> _What the task requires_
What you return must match the data exactly, line for line.

> _Recorded data_
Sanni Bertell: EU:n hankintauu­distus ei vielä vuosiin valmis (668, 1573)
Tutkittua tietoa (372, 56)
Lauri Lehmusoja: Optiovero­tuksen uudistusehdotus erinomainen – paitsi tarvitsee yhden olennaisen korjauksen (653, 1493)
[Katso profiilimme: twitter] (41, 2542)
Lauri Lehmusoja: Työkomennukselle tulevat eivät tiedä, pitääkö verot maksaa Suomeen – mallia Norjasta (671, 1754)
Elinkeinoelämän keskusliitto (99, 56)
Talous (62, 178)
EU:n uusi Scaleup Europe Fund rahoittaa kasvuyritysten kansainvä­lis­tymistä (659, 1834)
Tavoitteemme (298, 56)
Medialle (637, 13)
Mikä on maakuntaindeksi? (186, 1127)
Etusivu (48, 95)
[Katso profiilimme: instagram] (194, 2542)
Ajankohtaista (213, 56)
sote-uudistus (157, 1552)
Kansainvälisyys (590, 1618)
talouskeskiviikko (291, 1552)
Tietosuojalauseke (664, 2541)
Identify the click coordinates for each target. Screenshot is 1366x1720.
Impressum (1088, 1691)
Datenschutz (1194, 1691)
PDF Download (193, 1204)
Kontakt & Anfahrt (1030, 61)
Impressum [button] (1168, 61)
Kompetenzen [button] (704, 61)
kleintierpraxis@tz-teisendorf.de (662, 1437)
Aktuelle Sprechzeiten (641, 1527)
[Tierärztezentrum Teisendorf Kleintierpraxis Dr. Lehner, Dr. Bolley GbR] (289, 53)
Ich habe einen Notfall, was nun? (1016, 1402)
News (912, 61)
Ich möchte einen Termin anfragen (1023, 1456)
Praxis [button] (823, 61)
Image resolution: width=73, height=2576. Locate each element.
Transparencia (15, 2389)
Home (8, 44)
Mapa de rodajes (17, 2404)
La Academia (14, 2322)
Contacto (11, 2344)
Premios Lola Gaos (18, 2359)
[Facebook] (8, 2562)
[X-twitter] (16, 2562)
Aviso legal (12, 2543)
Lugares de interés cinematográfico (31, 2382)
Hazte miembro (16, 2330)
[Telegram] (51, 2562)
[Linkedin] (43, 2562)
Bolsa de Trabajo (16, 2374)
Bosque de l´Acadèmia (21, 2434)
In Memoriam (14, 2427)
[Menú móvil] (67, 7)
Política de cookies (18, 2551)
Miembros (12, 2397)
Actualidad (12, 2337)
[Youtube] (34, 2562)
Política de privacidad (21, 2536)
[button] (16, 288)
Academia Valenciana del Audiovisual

> _Answer for this exercise_
Sanni Bertell: EU:n hankintauu­distus ei vielä vuosiin valmis (668, 1573)
Tutkittua tietoa (372, 56)
Lauri Lehmusoja: Optiovero­tuksen uudistusehdotus erinomainen – paitsi tarvitsee yhden olennaisen korjauksen (653, 1493)
[Katso profiilimme: twitter] (41, 2542)
Lauri Lehmusoja: Työkomennukselle tulevat eivät tiedä, pitääkö verot maksaa Suomeen – mallia Norjasta (671, 1754)
Elinkeinoelämän keskusliitto (99, 56)
Talous (62, 178)
EU:n uusi Scaleup Europe Fund rahoittaa kasvuyritysten kansainvä­lis­tymistä (659, 1834)
Tavoitteemme (298, 56)
Medialle (637, 13)
Mikä on maakuntaindeksi? (186, 1127)
Etusivu (48, 95)
[Katso profiilimme: instagram] (194, 2542)
Ajankohtaista (213, 56)
sote-uudistus (157, 1552)
Kansainvälisyys (590, 1618)
talouskeskiviikko (291, 1552)
Tietosuojalauseke (664, 2541)
Identify the click coordinates for each target. Screenshot is 1366x1720.
Impressum (1088, 1691)
Datenschutz (1194, 1691)
PDF Download (193, 1204)
Kontakt & Anfahrt (1030, 61)
Impressum [button] (1168, 61)
Kompetenzen [button] (704, 61)
kleintierpraxis@tz-teisendorf.de (662, 1437)
Aktuelle Sprechzeiten (641, 1527)
[Tierärztezentrum Teisendorf Kleintierpraxis Dr. Lehner, Dr. Bolley GbR] (289, 53)
Ich habe einen Notfall, was nun? (1016, 1402)
News (912, 61)
Ich möchte einen Termin anfragen (1023, 1456)
Praxis [button] (823, 61)
Image resolution: width=73, height=2576. Locate each element.
Transparencia (15, 2389)
Home (8, 44)
Mapa de rodajes (17, 2404)
La Academia (14, 2322)
Contacto (11, 2344)
Premios Lola Gaos (18, 2359)
[Facebook] (8, 2562)
[X-twitter] (16, 2562)
Aviso legal (12, 2543)
Lugares de interés cinematográfico (31, 2382)
Hazte miembro (16, 2330)
[Telegram] (51, 2562)
[Linkedin] (43, 2562)
Bolsa de Trabajo (16, 2374)
Bosque de l´Acadèmia (21, 2434)
In Memoriam (14, 2427)
[Menú móvil] (67, 7)
Política de cookies (18, 2551)
Miembros (12, 2397)
Actualidad (12, 2337)
[Youtube] (34, 2562)
Política de privacidad (21, 2536)
[button] (16, 288)
Academia Valenciana del Audiovisual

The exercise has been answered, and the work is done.